Да и потом годы уже не те. Тогда она была молода, было больше сил, и сколько она уже их отдала, работая, страдая, ожидая и дождавшись-таки мужа с войны. И для чего было это все? Для э т о г о ?!!! Пустота... Зловещая пустота... Можно поесть, попить чаю, включить телевизор, а его нет. Вместо него гнетущая тишина, изредка - визиты сердобольных соседей, жалкие слова утешения, которы тоже стали раздражать, помочь-то ведь никто ничем не мог, кроме слов. В милицию она таки обратилась, там её холодно упрекнули, что поздно, мол, обращается, так не положено. Один майор, правда, нашел и слова утешения: "Загулял, мать, молодой парень - найдется, жди... Может быть, на БАМ поехал за длинным рублем..."
Она ждала... Через месяц ожидания практически поседела полностью, дергаясь от каждого телефонного звонка, насильно впихивая в себя пищу, чтобы поддерживать силы. Для неё не было ни дня, ни ночи, она спала тревожным сном, когда придется... Тишина,четыре стены, капающий кран в ванной и огромное, всеобъемлющее ощущение тревоги и ужаса, пустоты и одиночества.

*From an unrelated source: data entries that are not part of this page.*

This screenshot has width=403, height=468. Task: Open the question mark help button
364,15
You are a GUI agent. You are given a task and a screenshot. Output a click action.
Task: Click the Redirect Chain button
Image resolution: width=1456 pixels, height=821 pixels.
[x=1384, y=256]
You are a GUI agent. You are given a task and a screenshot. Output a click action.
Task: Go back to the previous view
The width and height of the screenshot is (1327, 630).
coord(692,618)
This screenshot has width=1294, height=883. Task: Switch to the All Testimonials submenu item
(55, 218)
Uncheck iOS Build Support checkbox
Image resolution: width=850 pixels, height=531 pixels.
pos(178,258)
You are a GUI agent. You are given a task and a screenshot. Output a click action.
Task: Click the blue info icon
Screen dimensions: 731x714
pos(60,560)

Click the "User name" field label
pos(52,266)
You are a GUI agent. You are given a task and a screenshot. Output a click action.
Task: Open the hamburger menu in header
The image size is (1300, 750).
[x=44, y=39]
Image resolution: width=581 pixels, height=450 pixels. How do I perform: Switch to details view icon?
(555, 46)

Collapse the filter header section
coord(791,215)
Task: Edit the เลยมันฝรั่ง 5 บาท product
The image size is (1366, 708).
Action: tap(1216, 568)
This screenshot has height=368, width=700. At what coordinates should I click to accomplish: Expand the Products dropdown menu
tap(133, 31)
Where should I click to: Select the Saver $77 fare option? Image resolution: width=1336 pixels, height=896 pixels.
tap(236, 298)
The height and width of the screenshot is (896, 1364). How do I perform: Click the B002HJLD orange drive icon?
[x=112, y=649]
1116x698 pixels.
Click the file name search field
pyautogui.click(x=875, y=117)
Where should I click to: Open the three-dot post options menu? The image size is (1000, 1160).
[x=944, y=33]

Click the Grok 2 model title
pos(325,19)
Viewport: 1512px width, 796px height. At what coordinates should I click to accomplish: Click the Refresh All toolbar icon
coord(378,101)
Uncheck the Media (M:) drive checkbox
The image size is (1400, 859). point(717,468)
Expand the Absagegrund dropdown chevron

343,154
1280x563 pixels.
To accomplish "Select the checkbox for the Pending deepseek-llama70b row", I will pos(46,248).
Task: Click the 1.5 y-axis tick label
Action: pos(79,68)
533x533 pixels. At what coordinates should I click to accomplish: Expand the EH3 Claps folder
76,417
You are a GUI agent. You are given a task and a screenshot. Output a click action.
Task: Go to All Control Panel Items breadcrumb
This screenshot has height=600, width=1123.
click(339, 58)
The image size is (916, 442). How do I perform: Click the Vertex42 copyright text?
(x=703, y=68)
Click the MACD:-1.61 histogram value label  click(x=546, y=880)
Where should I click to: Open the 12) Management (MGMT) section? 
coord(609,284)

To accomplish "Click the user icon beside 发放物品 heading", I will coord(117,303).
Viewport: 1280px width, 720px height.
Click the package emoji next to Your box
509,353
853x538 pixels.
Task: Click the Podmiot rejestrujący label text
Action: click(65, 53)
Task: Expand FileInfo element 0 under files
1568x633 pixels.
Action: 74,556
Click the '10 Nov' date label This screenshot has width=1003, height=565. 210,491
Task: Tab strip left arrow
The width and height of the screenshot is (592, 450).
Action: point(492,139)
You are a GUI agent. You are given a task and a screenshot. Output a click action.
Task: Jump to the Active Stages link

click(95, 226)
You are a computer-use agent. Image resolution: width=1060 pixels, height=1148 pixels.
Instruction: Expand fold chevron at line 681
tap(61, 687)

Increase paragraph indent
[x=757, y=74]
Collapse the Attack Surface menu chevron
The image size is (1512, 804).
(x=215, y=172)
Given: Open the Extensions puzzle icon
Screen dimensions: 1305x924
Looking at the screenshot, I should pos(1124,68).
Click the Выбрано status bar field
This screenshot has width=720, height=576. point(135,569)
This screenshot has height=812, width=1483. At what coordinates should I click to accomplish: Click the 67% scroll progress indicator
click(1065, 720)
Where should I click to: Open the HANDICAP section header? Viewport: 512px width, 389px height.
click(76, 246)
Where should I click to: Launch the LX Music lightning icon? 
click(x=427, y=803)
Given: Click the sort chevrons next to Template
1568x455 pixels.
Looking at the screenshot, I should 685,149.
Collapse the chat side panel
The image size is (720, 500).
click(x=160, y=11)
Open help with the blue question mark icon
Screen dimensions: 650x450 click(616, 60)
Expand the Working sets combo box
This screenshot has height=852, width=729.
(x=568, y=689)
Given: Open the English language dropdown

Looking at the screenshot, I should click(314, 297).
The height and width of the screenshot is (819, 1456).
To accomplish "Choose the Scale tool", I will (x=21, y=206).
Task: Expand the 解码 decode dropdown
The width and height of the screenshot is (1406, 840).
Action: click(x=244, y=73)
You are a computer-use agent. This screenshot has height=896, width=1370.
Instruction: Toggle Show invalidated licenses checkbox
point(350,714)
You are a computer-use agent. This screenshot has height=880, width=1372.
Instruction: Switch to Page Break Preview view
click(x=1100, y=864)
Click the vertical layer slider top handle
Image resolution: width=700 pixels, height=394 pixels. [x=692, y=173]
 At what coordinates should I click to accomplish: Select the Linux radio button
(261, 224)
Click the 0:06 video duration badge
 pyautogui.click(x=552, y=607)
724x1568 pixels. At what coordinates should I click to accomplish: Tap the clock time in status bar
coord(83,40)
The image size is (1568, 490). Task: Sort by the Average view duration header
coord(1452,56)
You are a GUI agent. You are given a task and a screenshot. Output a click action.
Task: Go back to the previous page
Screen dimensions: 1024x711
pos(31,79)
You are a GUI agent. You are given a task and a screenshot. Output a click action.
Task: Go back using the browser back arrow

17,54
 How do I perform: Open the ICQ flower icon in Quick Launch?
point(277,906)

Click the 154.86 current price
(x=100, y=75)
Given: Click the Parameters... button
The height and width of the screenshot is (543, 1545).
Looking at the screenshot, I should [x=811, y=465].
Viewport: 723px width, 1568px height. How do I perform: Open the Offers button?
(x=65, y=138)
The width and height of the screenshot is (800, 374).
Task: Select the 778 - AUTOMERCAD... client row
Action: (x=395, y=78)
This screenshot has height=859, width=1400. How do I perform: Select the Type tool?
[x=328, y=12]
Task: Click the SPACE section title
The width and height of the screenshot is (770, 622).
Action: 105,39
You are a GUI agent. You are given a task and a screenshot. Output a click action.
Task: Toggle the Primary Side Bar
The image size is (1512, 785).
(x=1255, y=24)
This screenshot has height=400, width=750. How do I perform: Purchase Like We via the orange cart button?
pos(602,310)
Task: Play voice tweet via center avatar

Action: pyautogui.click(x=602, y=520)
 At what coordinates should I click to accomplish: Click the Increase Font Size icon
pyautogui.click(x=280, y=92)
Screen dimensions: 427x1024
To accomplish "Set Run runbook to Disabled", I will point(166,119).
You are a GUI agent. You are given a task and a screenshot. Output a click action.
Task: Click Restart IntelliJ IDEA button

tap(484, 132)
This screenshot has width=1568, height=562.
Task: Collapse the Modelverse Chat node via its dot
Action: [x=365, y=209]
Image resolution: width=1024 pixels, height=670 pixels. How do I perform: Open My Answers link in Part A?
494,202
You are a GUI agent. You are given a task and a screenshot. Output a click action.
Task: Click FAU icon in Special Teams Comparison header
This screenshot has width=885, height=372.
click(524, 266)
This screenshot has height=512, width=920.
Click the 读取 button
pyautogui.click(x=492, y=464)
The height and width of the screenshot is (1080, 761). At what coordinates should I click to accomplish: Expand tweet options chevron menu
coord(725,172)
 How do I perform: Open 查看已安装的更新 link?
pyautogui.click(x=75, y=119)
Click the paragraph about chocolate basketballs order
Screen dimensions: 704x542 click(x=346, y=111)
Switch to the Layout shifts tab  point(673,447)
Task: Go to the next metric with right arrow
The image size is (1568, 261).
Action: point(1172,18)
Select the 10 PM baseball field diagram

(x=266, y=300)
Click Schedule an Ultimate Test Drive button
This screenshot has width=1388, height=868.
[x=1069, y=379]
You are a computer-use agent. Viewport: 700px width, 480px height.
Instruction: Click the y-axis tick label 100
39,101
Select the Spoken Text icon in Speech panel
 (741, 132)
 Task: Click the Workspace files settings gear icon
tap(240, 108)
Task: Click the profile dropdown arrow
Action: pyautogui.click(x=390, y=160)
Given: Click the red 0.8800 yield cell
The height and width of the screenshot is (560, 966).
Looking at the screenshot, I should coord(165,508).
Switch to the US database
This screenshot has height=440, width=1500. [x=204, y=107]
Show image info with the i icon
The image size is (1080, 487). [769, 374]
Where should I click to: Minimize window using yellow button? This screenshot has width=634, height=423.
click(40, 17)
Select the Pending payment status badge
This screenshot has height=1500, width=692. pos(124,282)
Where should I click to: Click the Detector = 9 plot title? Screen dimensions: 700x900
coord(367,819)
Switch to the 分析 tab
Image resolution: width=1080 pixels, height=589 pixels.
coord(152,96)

А потом на вокзалах и у отделений милиции опявились фотографии пропавшего без вести Олега Быстрова. Она панически боялась этих фотографий с казенным и очень страшным текстом. И фотография была на этих бумажках какая-то страшная, черная, он был там совершенно чужим, непохожим на себя, и в то же время она ясно осознавала, что это был он, её единственный сынок. Надежды на то, что Олег куда-то уехал, были призрачны и иллюзорны, она прекрасно отдавала себе в этом отчет, какой там длинный рубль, когда дома восемь тысяч лежат... Он мог только погибнуть. "Его больше нет на свете", подсказывало ей материнское чувство. Разрывая на куски свою душу, она смотрела его детские фотографии, где он был изображен голеньким в кроватке, на детском трехколесном велосипедике, побритый наголо в школьной форме. На них невозможно было смотреть, но и не смотреть было невозможно - это было все, что от него осталось.